(Pixel coordinate grounding data)
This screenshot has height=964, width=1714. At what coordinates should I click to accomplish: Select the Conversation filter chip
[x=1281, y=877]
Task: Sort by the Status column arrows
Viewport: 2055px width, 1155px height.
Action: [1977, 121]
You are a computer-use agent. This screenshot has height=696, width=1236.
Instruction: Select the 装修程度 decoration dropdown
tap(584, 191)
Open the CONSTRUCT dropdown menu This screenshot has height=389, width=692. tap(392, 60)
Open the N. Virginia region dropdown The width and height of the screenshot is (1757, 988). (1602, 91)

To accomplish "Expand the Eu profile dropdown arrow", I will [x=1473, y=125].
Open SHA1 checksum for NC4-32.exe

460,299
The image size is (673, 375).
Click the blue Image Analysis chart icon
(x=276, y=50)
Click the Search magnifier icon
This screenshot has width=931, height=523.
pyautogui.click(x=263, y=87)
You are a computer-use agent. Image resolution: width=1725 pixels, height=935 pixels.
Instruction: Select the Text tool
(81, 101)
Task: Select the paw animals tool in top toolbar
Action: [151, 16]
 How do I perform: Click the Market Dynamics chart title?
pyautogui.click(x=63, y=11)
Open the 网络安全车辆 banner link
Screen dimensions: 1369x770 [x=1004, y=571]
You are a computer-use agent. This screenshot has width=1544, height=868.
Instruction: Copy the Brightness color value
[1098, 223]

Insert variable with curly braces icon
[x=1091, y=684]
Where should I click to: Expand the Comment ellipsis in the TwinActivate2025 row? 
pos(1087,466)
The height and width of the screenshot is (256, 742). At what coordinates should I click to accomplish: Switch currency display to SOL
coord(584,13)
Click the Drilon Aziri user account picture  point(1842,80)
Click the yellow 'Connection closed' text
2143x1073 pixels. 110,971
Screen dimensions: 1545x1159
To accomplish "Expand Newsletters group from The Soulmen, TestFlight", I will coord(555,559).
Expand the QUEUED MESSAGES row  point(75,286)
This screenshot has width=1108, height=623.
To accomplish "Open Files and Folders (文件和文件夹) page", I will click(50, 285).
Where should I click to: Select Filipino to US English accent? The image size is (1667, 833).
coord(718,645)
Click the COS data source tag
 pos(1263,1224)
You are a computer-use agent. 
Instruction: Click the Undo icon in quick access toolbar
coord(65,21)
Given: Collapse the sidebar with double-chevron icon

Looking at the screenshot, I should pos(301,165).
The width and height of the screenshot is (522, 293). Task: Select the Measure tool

» **PROBLEM**
List, from the entries above, every line in which the word "computer" shows up.

» **RESULT OF THE TASK**
You are a computer-use agent. This screenshot has height=696, width=1236.
You are a computer-use agent. Image resolution: width=1725 pixels, height=935 pixels.
You are a computer-use agent. This screenshot has width=1544, height=868.
You are a computer-use agent. 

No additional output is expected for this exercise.